В ответ на его слова Аманда заулыбалась, глаза ее увлажнились — ей вообще ничего не стоило вызвать слезы в любой момент. Ах, какие все они чудесные, какие милые.
Ничего она для них не сделала, просто ублажала себя самое. Наоборот, это они неизменно доставляли ей радость.
Потом все снова перешли в гостиную, и Филип (пианист) сел за рояль. Гости не высказывали никаких пожеланий, предоставляя ему самому делать выбор. Исполнитель он был великолепный, это понимал даже Тоби. А что касается его матери, то она, по-видимому, обладала врожденным даром понимать все виды искусства. Миссис Робертс сидела молча, чуть склонив голову, словно слушать такую музыку было для нее делом привычным.
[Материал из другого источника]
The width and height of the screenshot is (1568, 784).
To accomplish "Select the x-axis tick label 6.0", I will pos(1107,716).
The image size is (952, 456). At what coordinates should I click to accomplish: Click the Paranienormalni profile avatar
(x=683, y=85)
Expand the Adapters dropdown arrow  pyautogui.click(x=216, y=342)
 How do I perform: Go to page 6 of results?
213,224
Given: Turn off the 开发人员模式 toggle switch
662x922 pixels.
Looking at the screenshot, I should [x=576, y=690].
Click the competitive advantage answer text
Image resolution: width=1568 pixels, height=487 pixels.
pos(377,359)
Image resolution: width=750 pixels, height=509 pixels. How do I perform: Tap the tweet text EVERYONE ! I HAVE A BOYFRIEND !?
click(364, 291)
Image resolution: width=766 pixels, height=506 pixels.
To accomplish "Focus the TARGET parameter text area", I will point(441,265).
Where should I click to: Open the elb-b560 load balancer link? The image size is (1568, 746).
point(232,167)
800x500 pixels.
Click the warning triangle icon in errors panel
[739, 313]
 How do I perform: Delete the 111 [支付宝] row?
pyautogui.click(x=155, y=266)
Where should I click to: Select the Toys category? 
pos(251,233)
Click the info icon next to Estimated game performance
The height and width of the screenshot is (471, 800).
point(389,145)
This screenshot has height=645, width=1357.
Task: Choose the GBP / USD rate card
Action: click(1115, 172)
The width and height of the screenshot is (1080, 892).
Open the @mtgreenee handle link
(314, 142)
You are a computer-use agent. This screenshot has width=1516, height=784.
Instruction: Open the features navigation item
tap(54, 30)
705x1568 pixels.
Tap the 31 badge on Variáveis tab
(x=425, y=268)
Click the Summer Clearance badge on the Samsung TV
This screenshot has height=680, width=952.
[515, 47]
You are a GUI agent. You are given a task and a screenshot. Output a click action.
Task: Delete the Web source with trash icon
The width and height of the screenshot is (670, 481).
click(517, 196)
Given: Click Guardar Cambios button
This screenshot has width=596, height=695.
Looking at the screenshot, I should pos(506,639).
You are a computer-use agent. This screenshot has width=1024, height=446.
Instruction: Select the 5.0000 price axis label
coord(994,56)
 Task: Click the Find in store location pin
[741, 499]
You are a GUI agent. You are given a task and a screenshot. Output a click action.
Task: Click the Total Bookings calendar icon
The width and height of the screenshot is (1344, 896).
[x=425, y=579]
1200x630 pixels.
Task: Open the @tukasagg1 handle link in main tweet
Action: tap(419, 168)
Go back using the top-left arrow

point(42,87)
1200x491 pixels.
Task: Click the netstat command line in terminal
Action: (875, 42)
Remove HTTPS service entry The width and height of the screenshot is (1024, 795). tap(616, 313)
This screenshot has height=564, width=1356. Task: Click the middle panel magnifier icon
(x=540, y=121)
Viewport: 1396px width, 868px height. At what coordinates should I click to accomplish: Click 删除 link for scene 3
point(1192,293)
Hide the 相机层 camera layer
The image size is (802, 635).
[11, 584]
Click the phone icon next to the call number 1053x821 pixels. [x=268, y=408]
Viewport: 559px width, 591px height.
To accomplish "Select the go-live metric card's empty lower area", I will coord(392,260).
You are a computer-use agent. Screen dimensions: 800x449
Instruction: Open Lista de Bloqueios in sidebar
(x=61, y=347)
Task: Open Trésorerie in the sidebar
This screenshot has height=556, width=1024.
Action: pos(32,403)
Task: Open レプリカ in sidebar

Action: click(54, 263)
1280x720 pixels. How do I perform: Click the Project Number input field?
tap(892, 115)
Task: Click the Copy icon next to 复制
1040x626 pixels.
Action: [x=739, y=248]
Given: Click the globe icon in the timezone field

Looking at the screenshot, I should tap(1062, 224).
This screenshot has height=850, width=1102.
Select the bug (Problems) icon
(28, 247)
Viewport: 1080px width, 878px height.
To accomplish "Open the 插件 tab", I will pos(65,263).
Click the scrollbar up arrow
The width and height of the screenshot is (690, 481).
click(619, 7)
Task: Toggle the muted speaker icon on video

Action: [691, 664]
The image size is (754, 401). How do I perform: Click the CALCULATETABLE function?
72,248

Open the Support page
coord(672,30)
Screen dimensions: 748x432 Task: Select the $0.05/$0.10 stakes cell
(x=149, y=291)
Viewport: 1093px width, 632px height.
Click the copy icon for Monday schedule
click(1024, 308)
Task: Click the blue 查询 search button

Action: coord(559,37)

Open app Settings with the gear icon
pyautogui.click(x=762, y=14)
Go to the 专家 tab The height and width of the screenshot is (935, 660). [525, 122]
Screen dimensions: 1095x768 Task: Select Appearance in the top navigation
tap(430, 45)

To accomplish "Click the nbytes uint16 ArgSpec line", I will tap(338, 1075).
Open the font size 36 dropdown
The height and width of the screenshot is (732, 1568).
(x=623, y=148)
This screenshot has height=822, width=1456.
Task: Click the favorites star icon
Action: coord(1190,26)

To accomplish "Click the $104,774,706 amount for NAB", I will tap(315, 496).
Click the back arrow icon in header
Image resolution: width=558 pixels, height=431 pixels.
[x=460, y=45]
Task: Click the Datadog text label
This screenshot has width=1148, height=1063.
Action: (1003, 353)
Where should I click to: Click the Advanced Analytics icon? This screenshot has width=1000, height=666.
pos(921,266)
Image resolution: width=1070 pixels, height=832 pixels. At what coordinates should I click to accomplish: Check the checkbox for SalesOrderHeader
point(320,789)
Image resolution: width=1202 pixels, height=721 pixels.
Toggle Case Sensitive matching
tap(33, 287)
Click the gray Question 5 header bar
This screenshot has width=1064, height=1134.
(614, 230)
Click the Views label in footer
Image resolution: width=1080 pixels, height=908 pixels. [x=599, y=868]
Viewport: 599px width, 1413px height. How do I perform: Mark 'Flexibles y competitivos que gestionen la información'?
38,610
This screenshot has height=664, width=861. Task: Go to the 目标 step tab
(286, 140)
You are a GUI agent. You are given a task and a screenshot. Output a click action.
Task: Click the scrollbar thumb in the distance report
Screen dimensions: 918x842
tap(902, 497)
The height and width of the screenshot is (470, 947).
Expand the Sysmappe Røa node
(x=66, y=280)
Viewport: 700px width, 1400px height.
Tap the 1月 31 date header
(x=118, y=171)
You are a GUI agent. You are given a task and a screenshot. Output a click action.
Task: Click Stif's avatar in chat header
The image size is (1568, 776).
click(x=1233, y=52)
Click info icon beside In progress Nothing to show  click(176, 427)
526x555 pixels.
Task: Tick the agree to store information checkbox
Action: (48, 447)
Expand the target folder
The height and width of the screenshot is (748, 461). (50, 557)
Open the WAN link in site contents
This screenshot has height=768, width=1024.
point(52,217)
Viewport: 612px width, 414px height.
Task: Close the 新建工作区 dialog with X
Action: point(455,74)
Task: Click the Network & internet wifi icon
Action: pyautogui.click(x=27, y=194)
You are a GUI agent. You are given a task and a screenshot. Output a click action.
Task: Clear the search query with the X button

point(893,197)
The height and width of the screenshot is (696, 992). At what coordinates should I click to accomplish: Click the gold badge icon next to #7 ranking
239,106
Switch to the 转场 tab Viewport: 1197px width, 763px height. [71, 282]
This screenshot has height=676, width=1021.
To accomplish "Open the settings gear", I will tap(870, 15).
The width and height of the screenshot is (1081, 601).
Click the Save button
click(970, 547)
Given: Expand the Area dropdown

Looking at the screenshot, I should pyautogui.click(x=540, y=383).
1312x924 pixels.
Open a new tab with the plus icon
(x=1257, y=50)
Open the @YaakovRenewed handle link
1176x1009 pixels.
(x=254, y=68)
Филип играл французских композиторов: Дебюсси, Равеля, Форе. Концерт длился целый час. Затем пианист поднялся и странно решительным, даже несколько вызывающим жестом закрыл рояль.
Играл он так прекрасно, что никто из слушателей не нашел достойных слов для похвалы.
— Я получила истинное наслаждение, — проговорила миссис Робертс, обращаясь к Мейзи.
А Аманда сказала:
— Вы устроили мне настоящий праздник, Филип, — вы и милая миссис Робертс.
Разговор стал общим, гости громко переговаривались через всю комнату, и никого это, по-видимому, не смущало. Миссис Робертс шепнула Тоби, что ей нужно в туалет. Он вызвался проводить ее и заодно — если разрешит Аманда — показать коллекцию английских акварелей, развешанных у нее в кабинете.
— Вряд ли мне от этого будет какой-нибудь прок, — возразила миссис Робертс.
Аманда с готовностью дала разрешение, и они поднялись наверх. Когда они подходили к туалетной комнате, оттуда вышла Клэр. Едва за миссис Робертс закрылась дверь, Клэр коснулась руки Тоби.
— Не печалься, котик мой, котик мой, котик мой, — негромко пропела она. Клэр была большим знатоком по части оперетты. — Это неприятно, понимаю.
И она стала спускаться с лестницы, необыкновенно элегантная в светлых шелковых брюках и блузке. Никогда еще Клэр не казалась ему такой крупной и такой элегантной. Тоби остался наверху ждать миссис Робертс.